REACTIVITIES OF ANTIBODIES TO HIV AND SIV IN HUMAN SERA IN KENYA, GABON, AND GHANA

The isolation of simian immunodeficiency virus (SIV) from African non-human primates and 2 new human retroviruses from people in West Africa (HIV-2 and HTLV-IV) which are antigenically closely related to SIV indicate the importance of viral ecological studies on HIV/SIV especially in Africa. This is a report on reactivity with the antigens of SIV derived from African green monkey and HIV-1 of antibodies in 29 anti-HIV-positive human sera from East and West Africa. SIV shares antigenicity with the gag gene products of HIV-1 but not with its envelope gene protein products.
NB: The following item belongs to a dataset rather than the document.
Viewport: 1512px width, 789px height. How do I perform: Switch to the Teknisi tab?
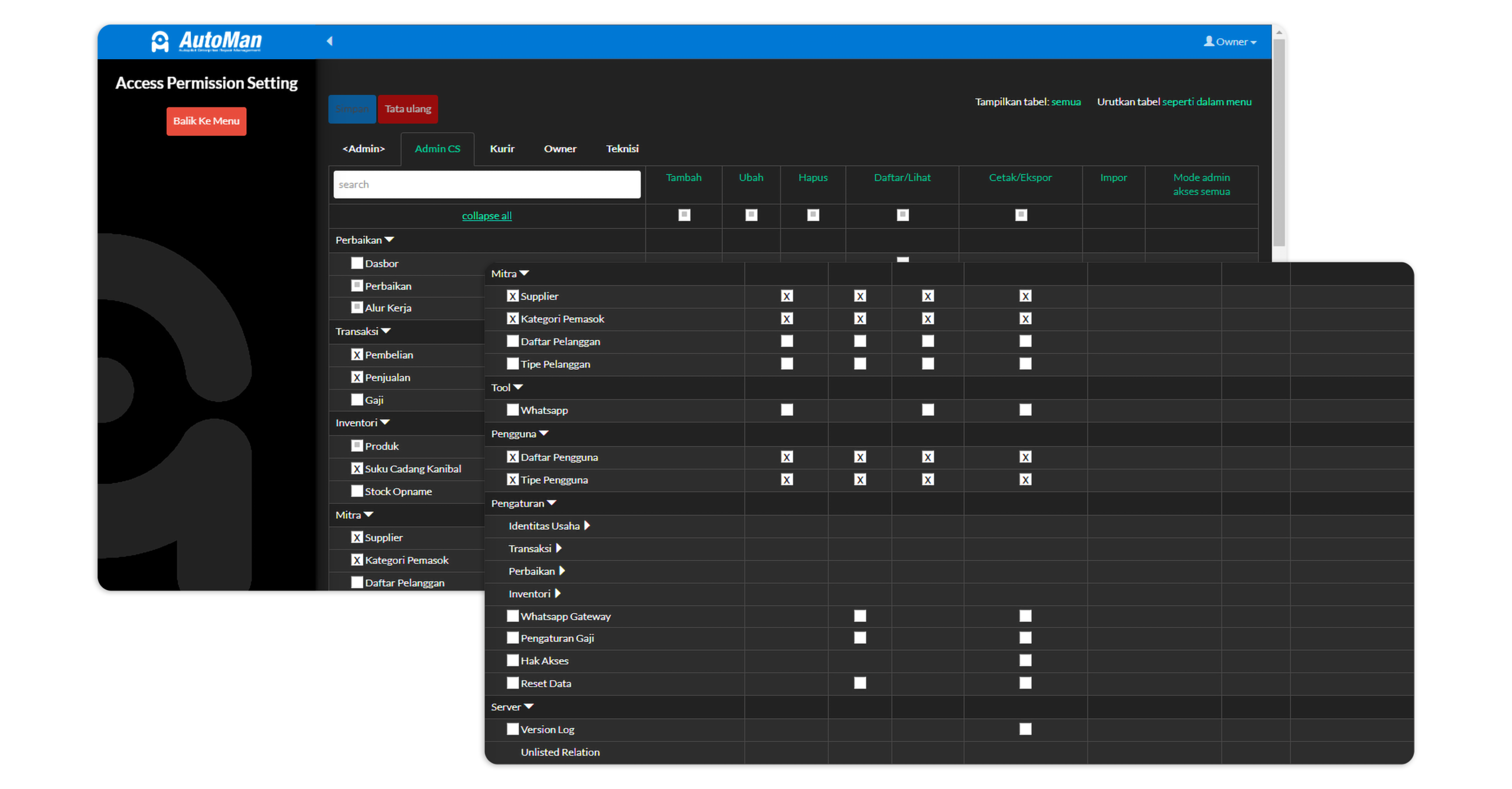click(622, 149)
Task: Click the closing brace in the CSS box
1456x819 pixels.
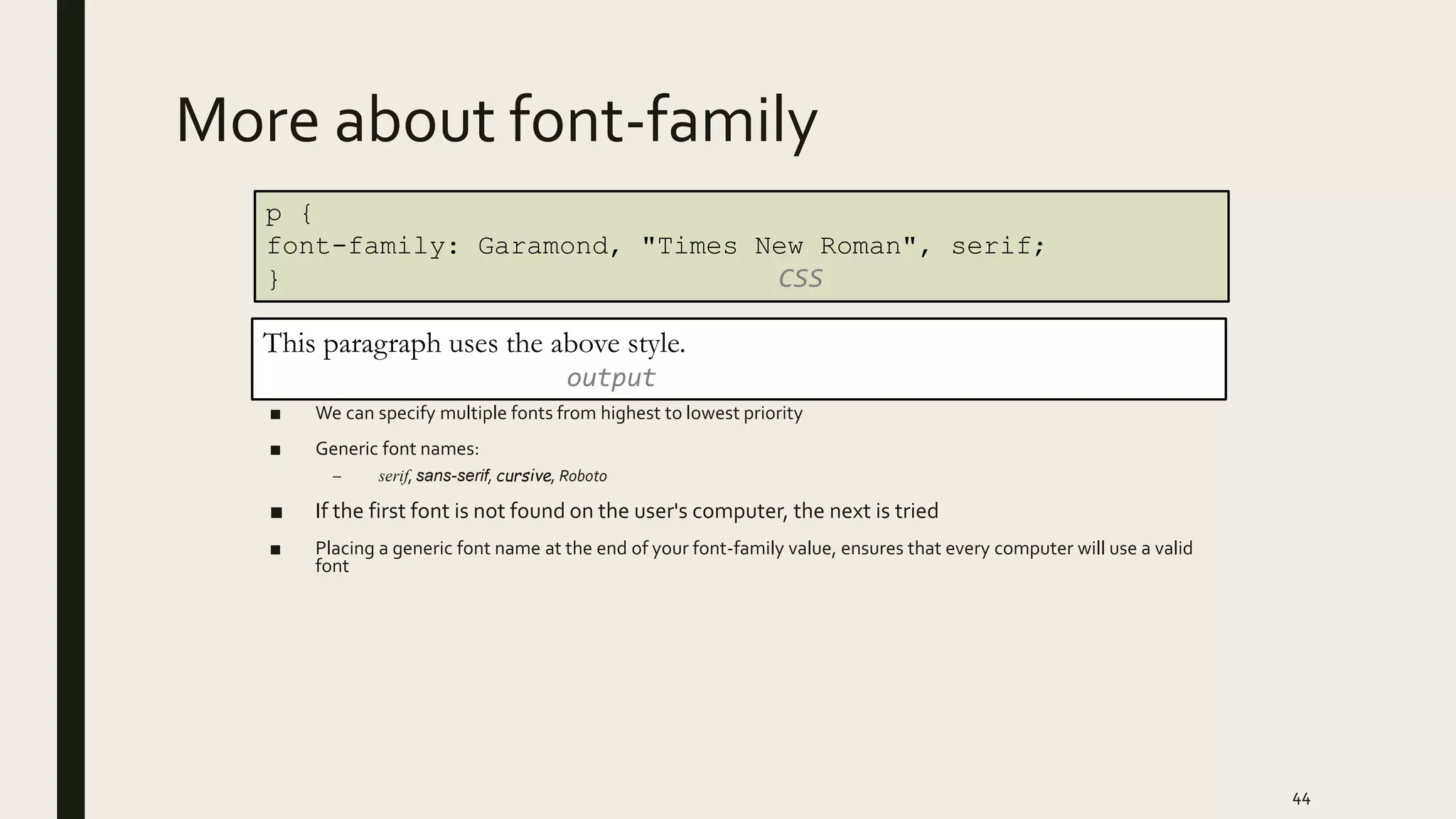Action: (274, 279)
Of the 29 sera 12 were from patients with AIDS or AIDS-related complex (ARC) in Kenya 5 from apparently healthy people in Gabon and 12 from prostitutes manifesting ARC in Ghana. From the serological findings it is conceivable that the antibody-positive people in Kenya are infected with a virus that is antigernically similar to prototype HIV (HIV-1) while those in Gabon and Ghana are infected with a virus that is closely related to SIV such as GTLV-IV or or HIV-2. To test this idea isolates from these seropositive persons were obtained in Kenya and Ghana. Analysis of viral proteins and genomes revealed that the Kenyan isolates were indistinguishable from the prototype HIV-1 group whereas the Ghanaian isolate belongs to the HIV-2 virus group.